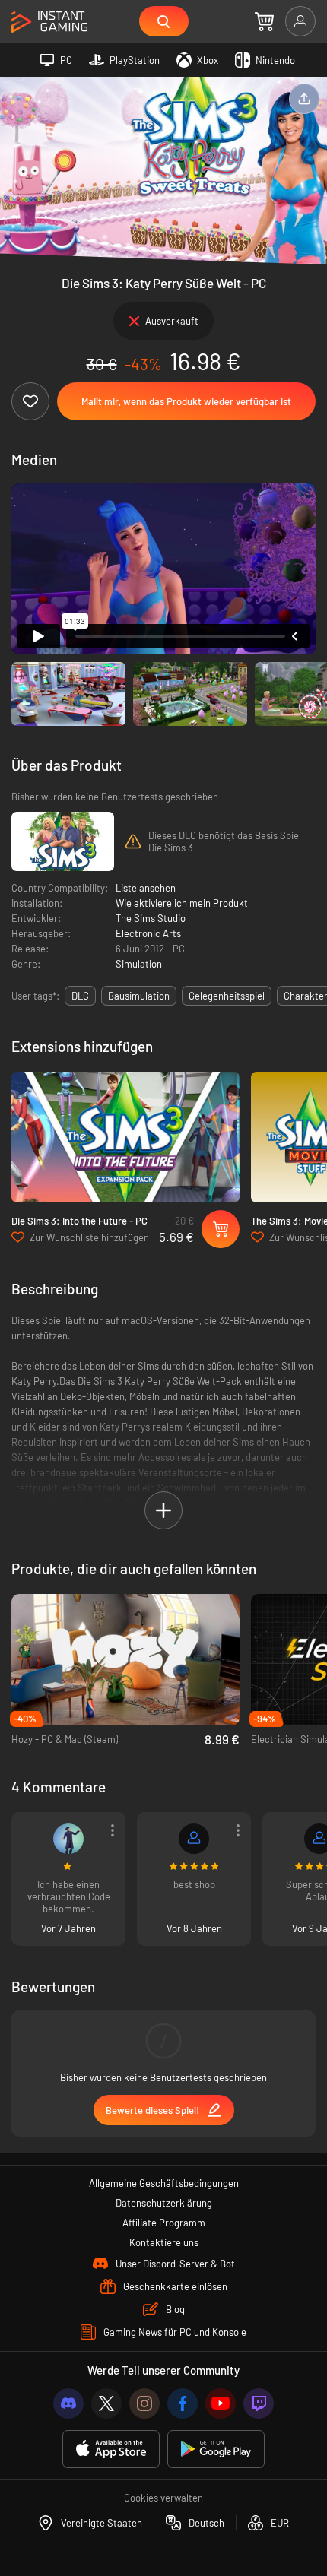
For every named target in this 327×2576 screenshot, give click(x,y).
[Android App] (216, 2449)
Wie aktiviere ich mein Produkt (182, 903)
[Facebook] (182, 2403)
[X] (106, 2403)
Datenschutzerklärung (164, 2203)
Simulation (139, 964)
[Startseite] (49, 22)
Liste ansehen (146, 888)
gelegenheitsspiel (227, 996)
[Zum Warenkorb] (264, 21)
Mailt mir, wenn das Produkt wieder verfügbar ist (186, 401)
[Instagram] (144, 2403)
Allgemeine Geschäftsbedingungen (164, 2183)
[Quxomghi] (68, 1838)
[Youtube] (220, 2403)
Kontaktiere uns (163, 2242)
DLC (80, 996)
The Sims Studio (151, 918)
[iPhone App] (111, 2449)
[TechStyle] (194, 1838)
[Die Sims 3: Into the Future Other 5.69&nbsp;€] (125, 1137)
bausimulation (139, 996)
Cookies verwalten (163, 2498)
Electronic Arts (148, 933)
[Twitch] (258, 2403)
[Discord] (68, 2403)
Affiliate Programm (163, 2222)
==
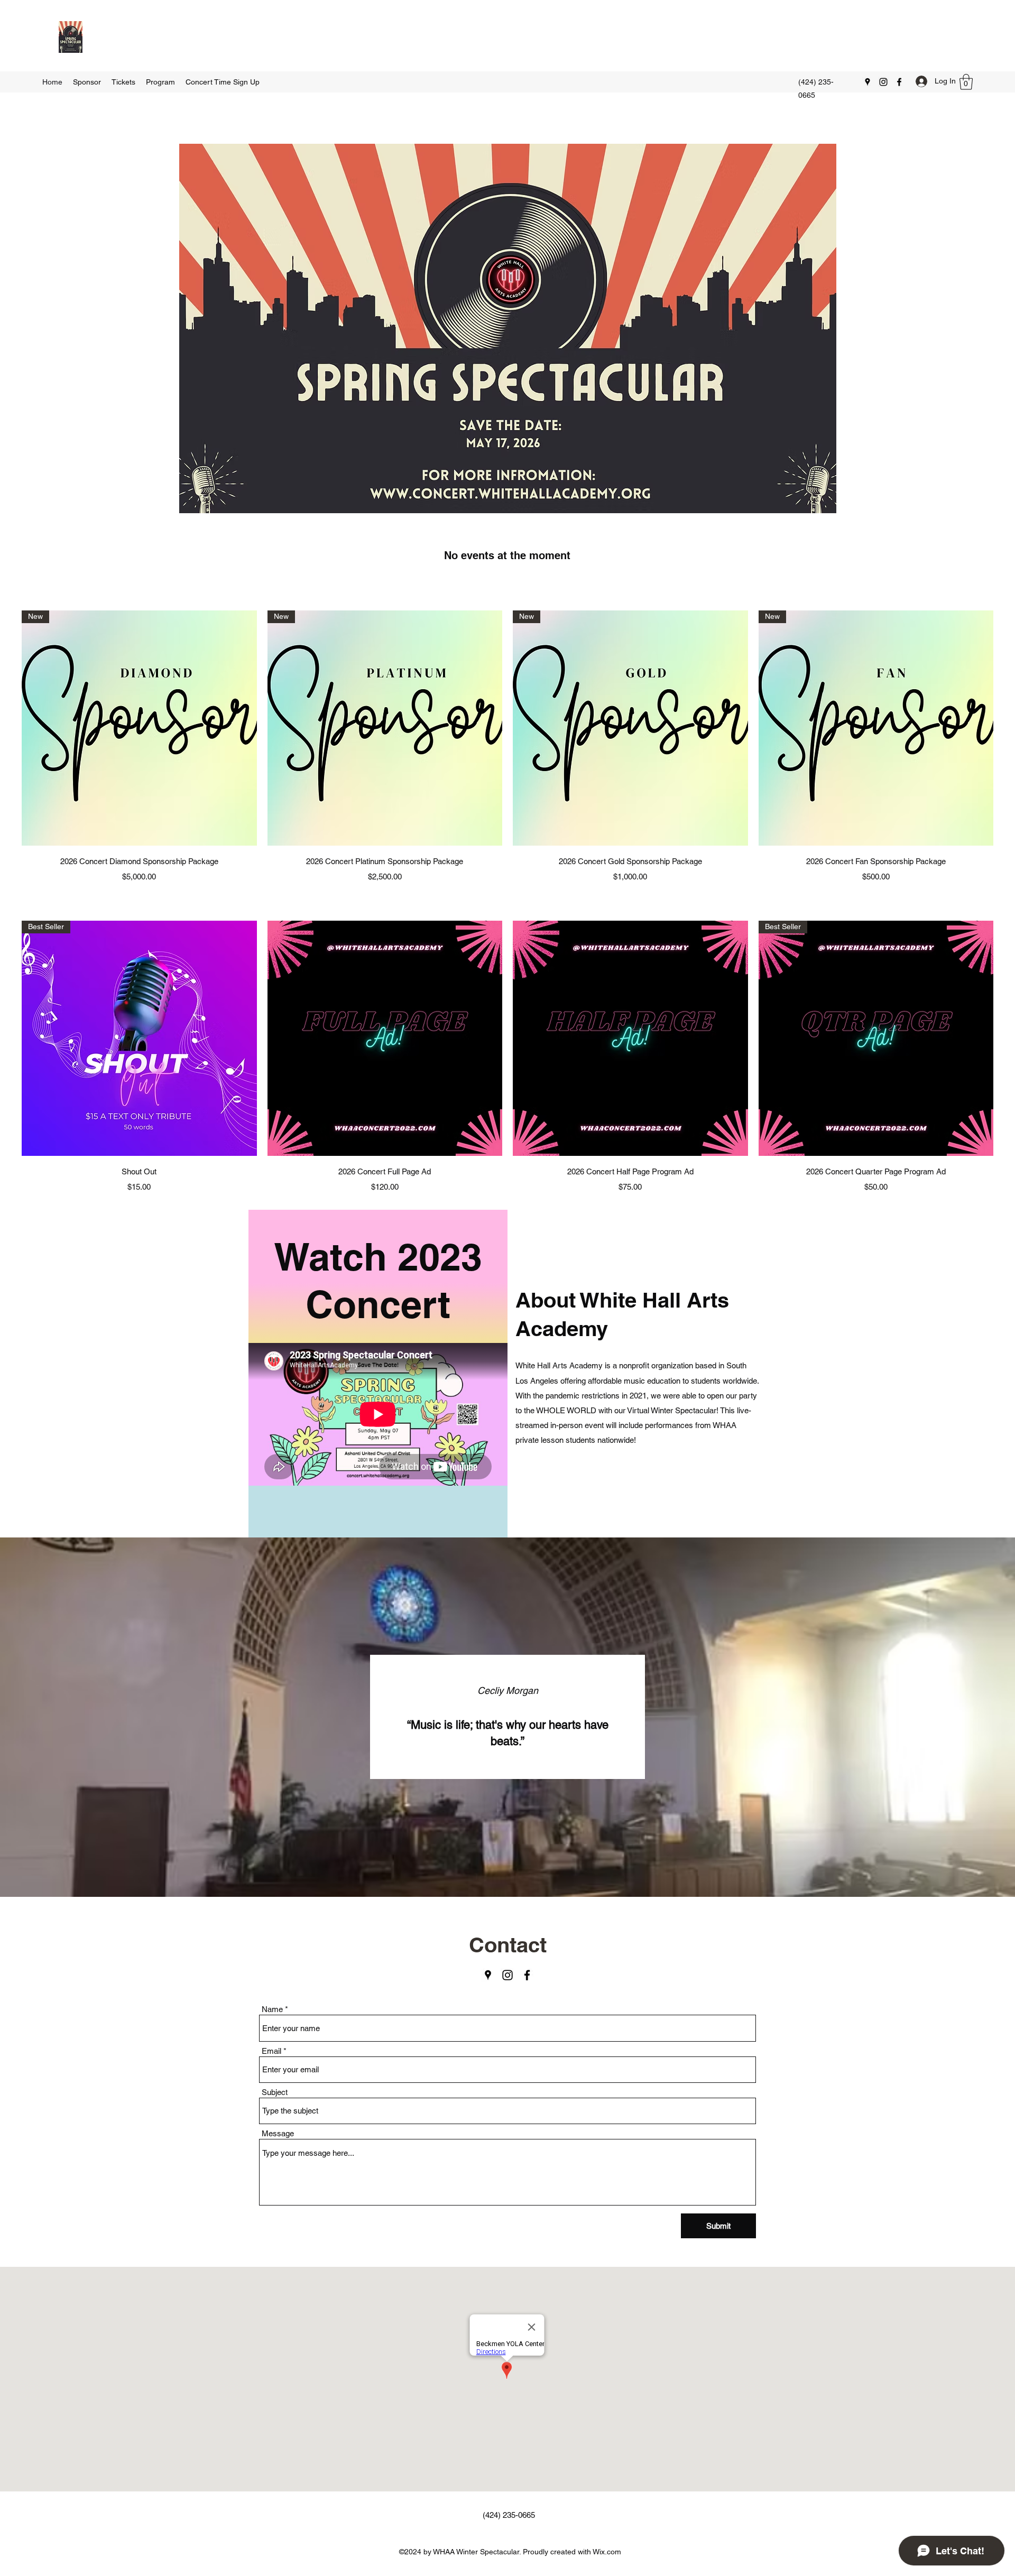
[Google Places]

• _Problem statement_: Search the records above for "Produkt" and copy every line that has it.

• _Written response_:
Wie aktiviere ich mein Produkt (182, 903)
Mailt mir, wenn das Produkt wieder verfügbar ist (186, 401)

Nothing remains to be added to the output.